* [Work to be completed]:
Exact copies of the lines from the one with "At what coordinates should I click to accomplish: Open Settings" through the last line of the entries, and no pictures, make up the answer.

[Screenshot grounding data]
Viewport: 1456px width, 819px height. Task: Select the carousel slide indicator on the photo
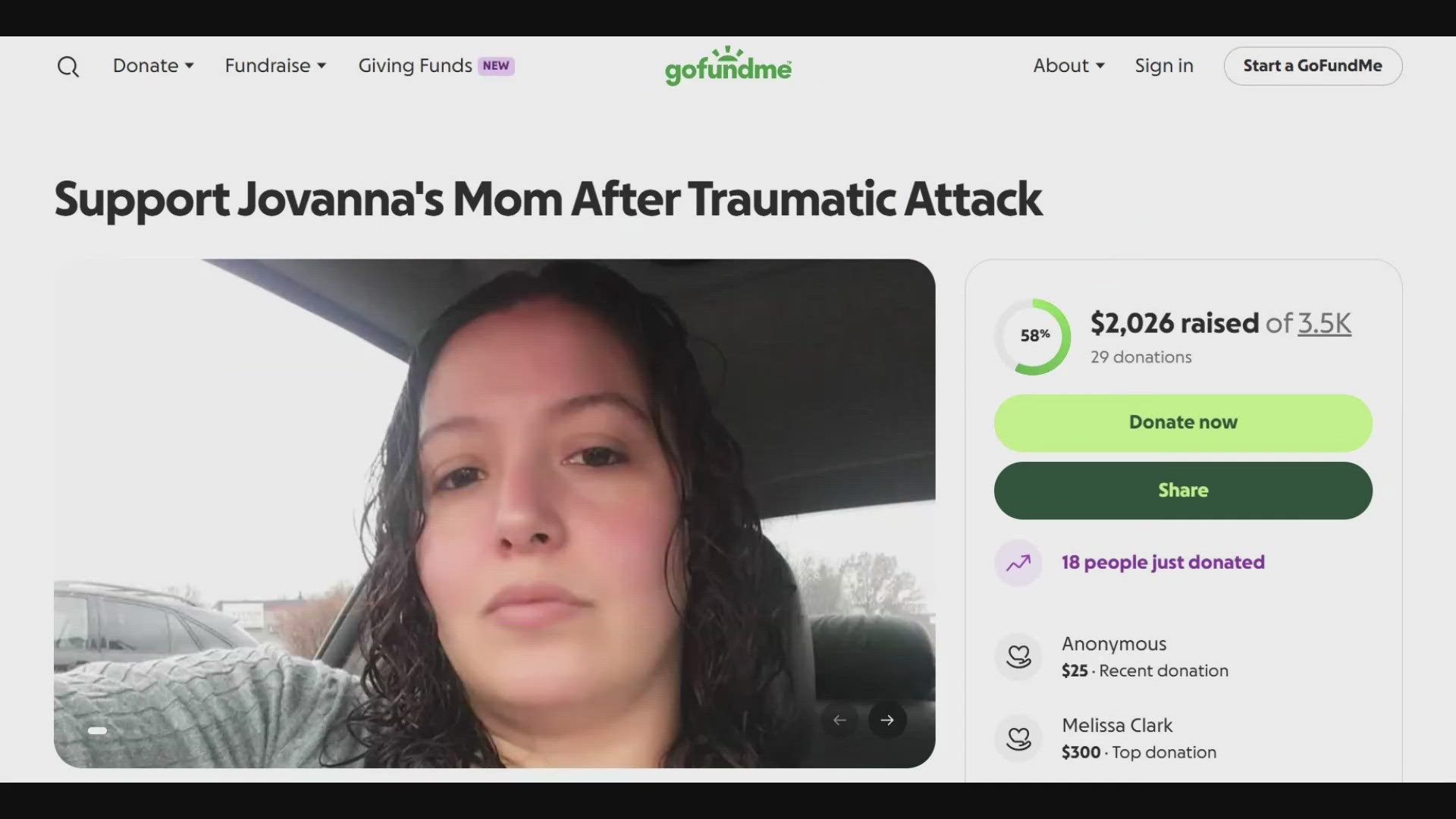[97, 730]
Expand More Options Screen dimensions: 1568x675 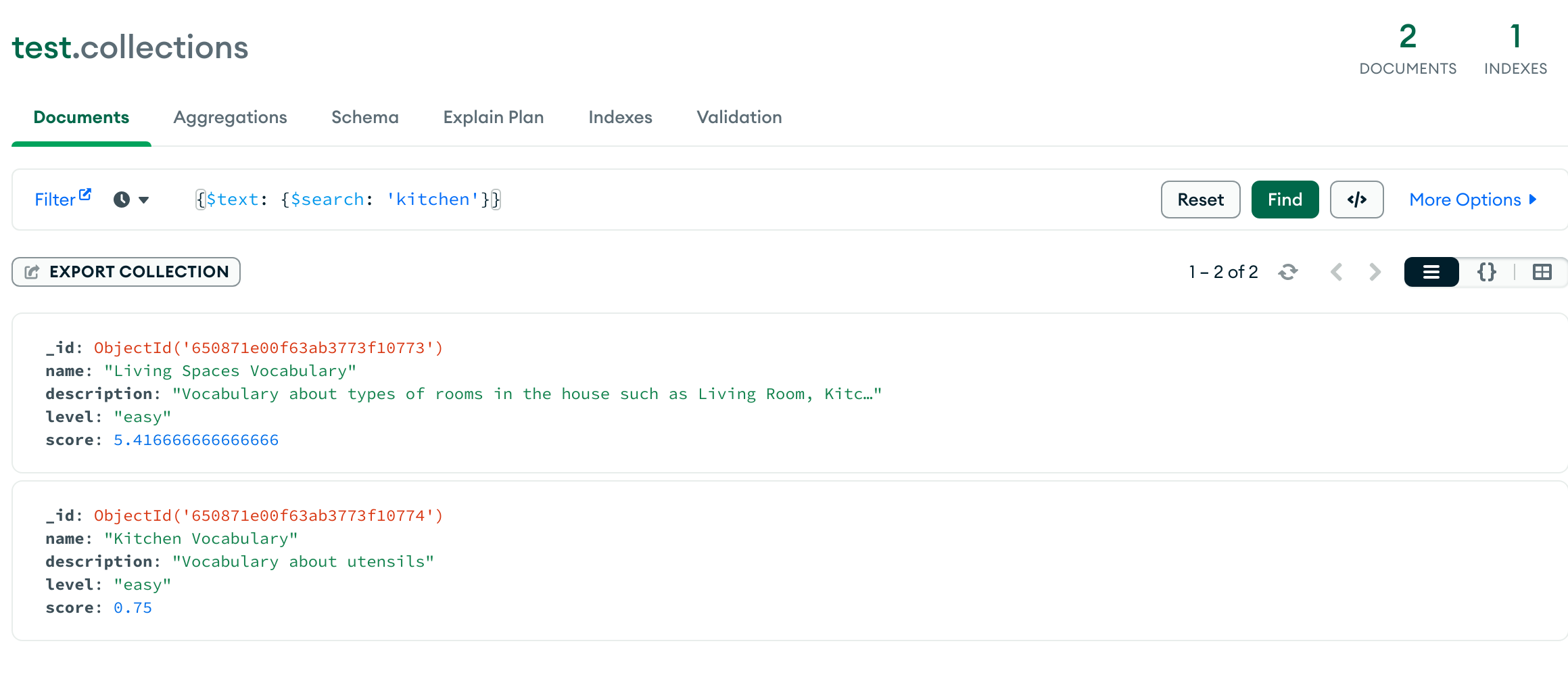pos(1473,200)
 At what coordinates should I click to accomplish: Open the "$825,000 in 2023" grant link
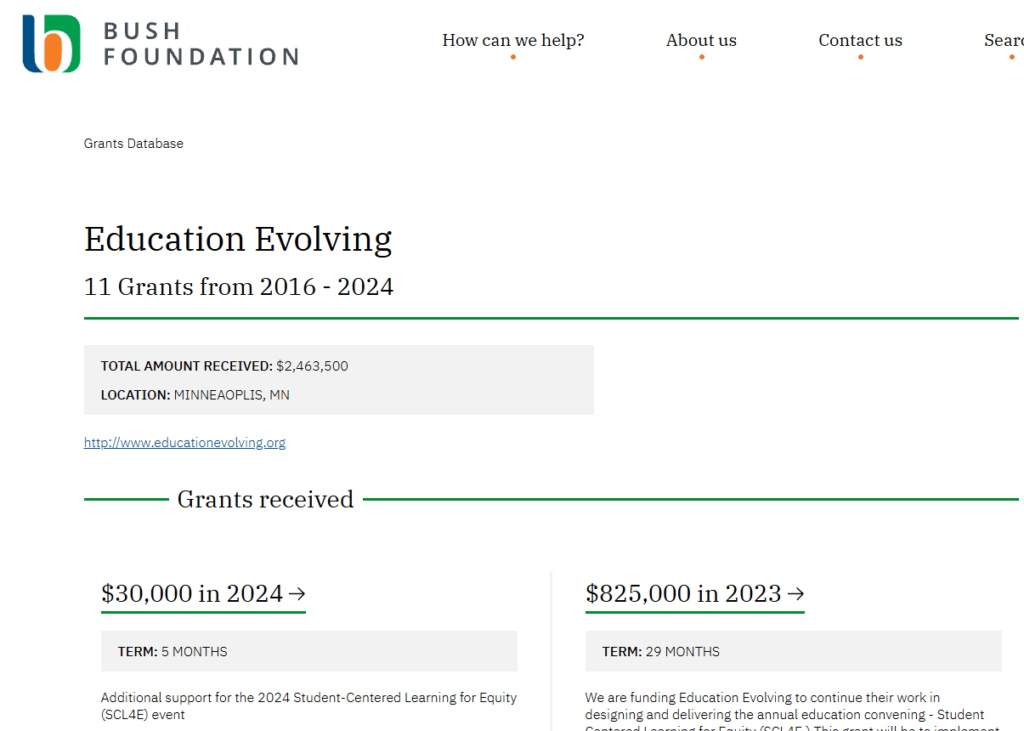683,593
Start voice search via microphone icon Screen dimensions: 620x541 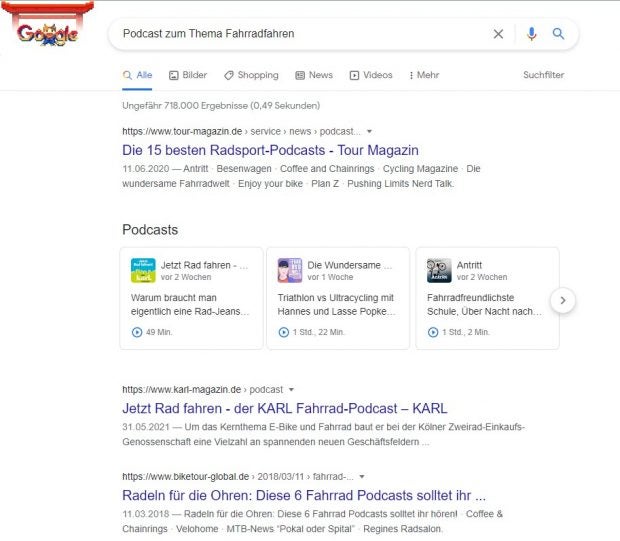531,34
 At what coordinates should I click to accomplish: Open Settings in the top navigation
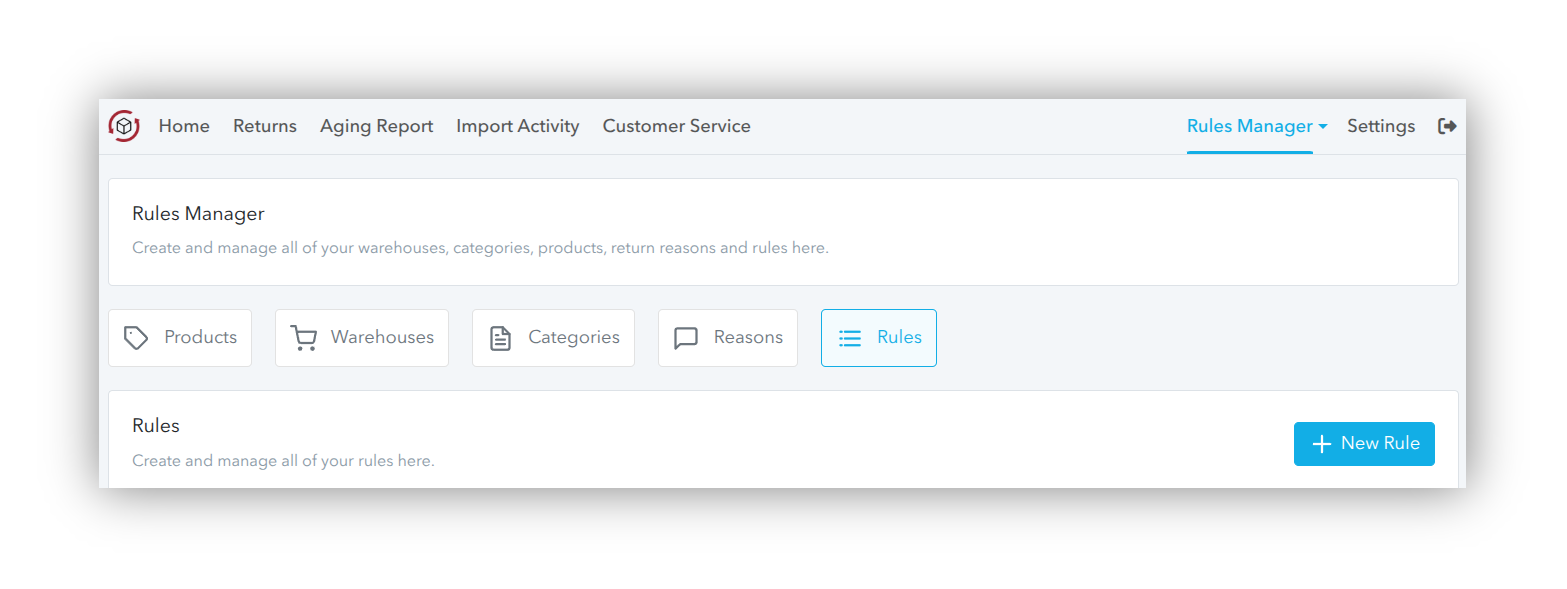[x=1380, y=126]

* [Task solution]:
 At what coordinates should I click to accomplish: Open Settings in the top navigation
[x=1380, y=126]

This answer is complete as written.